DTIC - Helen Viel*, Susan Ruddle

NASA - Roland Ridgeway*, Roy Stiltner, Patricia Baxter

NLM - Lou Knecht*

NTIS - Tom Pennington*, Roger Counts,

Sue Feindt

* Indicates primary contact.



CENDI is an interagency cooperative organization composed of the scientific and technical information (STI) managers from the Departments of Commerce, Energy, Defense, Health and Human Services, Interior, and the National Aeronautics and Space Administration (NASA).

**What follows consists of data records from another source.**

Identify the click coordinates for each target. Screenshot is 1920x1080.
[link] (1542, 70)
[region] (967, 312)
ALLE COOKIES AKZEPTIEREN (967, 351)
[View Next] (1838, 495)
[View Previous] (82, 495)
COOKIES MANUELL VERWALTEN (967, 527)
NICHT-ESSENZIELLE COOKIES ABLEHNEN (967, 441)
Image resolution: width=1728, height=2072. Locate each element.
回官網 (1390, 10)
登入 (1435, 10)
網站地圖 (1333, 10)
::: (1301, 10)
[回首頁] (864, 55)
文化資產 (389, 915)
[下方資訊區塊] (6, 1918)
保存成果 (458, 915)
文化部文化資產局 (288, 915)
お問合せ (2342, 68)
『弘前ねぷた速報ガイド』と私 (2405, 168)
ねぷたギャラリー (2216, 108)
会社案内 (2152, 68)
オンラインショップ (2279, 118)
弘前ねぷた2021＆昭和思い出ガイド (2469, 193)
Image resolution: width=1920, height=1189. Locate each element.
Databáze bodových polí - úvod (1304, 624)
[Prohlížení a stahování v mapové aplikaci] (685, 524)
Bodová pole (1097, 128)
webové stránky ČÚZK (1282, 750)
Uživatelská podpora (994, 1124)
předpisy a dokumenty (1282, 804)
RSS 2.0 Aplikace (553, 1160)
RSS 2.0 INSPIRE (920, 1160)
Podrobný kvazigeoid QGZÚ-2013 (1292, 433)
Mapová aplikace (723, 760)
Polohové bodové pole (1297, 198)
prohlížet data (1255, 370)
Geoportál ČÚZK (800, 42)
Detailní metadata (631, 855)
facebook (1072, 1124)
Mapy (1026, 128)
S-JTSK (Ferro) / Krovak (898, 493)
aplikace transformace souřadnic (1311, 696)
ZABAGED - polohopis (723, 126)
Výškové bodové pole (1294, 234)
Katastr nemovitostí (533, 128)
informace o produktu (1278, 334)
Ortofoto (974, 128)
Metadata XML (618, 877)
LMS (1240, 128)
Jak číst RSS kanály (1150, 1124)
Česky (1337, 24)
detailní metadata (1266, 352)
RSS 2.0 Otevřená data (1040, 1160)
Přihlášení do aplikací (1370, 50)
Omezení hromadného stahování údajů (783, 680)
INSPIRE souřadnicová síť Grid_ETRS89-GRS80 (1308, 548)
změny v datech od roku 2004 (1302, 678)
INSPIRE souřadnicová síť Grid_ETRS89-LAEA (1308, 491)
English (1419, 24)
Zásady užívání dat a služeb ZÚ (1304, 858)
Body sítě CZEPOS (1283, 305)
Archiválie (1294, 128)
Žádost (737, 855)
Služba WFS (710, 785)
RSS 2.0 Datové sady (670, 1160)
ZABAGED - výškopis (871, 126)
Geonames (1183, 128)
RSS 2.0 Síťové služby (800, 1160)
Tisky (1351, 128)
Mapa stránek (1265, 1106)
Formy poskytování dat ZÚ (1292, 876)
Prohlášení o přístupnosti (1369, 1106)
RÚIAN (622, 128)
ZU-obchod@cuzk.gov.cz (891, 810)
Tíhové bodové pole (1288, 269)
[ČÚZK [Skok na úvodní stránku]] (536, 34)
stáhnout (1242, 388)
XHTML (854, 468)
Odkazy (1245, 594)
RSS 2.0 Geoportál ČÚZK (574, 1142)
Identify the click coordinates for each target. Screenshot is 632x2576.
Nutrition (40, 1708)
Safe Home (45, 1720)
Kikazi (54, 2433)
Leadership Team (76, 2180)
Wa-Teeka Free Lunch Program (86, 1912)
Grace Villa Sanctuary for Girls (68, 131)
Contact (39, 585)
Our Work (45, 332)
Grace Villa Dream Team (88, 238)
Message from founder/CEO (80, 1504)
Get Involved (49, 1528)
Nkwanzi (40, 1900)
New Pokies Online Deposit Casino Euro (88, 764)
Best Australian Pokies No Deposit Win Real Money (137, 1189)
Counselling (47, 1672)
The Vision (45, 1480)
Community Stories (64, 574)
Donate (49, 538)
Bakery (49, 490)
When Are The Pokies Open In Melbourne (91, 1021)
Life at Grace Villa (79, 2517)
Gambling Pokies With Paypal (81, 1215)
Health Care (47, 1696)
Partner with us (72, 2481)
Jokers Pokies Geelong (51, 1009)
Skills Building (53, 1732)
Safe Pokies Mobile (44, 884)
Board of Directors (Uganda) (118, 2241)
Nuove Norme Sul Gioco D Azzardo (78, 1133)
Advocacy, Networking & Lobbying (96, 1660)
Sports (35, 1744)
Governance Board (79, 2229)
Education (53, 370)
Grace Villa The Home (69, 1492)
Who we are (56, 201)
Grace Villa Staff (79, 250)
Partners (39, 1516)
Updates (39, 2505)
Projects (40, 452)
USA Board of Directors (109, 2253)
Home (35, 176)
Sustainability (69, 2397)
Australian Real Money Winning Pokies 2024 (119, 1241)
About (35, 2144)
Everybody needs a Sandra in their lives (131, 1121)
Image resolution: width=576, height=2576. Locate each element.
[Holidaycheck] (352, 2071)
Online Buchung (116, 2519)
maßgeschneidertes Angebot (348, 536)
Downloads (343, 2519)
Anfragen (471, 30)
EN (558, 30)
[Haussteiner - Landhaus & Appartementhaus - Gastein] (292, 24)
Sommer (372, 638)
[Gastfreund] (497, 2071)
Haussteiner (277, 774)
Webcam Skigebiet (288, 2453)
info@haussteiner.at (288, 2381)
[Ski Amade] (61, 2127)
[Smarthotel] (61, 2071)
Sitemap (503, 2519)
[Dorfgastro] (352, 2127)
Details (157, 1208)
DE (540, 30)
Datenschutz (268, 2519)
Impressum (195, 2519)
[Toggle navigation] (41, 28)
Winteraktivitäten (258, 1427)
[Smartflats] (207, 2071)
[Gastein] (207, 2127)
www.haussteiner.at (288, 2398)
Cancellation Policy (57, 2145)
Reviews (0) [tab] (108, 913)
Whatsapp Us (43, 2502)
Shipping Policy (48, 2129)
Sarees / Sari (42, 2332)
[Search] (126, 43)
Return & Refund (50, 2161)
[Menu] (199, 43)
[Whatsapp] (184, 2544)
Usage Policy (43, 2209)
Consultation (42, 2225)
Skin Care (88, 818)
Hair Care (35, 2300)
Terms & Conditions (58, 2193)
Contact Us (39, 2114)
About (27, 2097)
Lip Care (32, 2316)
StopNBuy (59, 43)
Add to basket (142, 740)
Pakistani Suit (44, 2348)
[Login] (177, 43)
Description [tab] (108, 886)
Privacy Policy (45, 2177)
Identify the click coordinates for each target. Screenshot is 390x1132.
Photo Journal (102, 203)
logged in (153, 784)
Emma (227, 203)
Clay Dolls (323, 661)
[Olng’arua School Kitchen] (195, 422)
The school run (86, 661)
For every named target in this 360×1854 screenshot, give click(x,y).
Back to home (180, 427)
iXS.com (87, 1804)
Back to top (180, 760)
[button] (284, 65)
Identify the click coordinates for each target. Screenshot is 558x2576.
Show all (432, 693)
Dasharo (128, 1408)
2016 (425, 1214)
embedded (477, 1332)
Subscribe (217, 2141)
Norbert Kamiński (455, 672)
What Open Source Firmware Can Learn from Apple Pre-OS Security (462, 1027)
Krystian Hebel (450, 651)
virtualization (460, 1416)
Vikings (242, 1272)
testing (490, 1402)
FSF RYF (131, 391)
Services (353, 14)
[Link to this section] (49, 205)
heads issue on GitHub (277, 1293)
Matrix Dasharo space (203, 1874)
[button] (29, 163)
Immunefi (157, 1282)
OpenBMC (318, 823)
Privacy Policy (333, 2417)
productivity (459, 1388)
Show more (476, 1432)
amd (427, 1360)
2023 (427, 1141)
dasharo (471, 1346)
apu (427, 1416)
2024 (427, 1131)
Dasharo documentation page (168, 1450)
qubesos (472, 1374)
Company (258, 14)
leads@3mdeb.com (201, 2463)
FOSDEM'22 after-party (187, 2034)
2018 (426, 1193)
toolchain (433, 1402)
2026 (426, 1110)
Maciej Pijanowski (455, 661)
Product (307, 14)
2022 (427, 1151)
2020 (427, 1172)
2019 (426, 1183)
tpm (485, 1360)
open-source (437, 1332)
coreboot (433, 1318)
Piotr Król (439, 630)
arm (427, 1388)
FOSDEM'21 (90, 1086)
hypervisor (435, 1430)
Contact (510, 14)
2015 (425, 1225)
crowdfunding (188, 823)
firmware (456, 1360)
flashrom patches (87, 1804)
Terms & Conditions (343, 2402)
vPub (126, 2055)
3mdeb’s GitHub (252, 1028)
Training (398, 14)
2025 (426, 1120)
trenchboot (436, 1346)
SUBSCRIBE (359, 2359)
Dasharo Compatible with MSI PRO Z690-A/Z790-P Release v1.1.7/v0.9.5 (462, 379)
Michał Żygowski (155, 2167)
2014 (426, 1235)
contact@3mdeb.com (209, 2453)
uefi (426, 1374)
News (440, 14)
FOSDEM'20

CENDI's mission is to help improve the productivity of Federal science- and technology-based programs through the development and management of effective scientific and technical information support systems. In fulfilling its mission, CENDI member agencies play an important role in helping to strengthen U.S. competitiveness and address science- and technology-based national priorities.


Table of Contents

(Page numbers refer to paper publication)

EXECUTIVE SUMMARY 1
1.0 INTRODUCTION 2

2.0 IMAGE FORMAT

2

3.0 DIRECTORY AND FILE STRUCTURE

2

4.0 CONNECTION TO BIBLIOGRAPHIC RECORDS

3

5.0 DIRECTORY FILE

3

6.0 DISTRIBUTION MEDIA

4
7.0 QUALITY CONTROL 4
8.0 MAINTENANCE OF GUIDELINES 4




EXECUTIVE SUMMARY

This document provides guidelines for the exchange of images among the CENDI partners. It is meant to provide assistance for project and technical staff seeking to import or export images. As the CENDI agencies move toward electronic acquisition and distribution of documents, the continued exchange of hardcopy and microfiche documents does not fit into the electronic workflows envisioned by the agencies. In order to promote the efficient sharing of images, the CENDI Principals (July 16, 1996) requested that the Information Exchange Working Group develop guidelines for sharing images.

The standard format is compliant with the TIFF 6.0 Specification with CCITT Group 4 compression. A TAR file is created for each individual document and separated from the next TAR file on the tape by an EOF mark. Each page of a document is stored as a separate image in a separate file. The filename corresponds to the page number or the order of the images within the document. The filenames are eight digits in length, padded to the left with zeroes. Based on this convention, the filenames can be computed easily, eliminating the need to store the filenames elsewhere in the system, and providing an easy way to ensure proper presentation order of the images. The filename extension is ".tif", serving as an indication of the viewer needed to display the file. For example, the filenames are 00000001.tif, 00000002.tif, etc. The filenames for a document are stored in a directory named for the document ID assigned by the originating agency. In this way, the document can be manipulated by the directory name rather than the individual filenames. The unique document ID is also the link to the bibliographic record, which records, if provided, are stored on a corresponding tape.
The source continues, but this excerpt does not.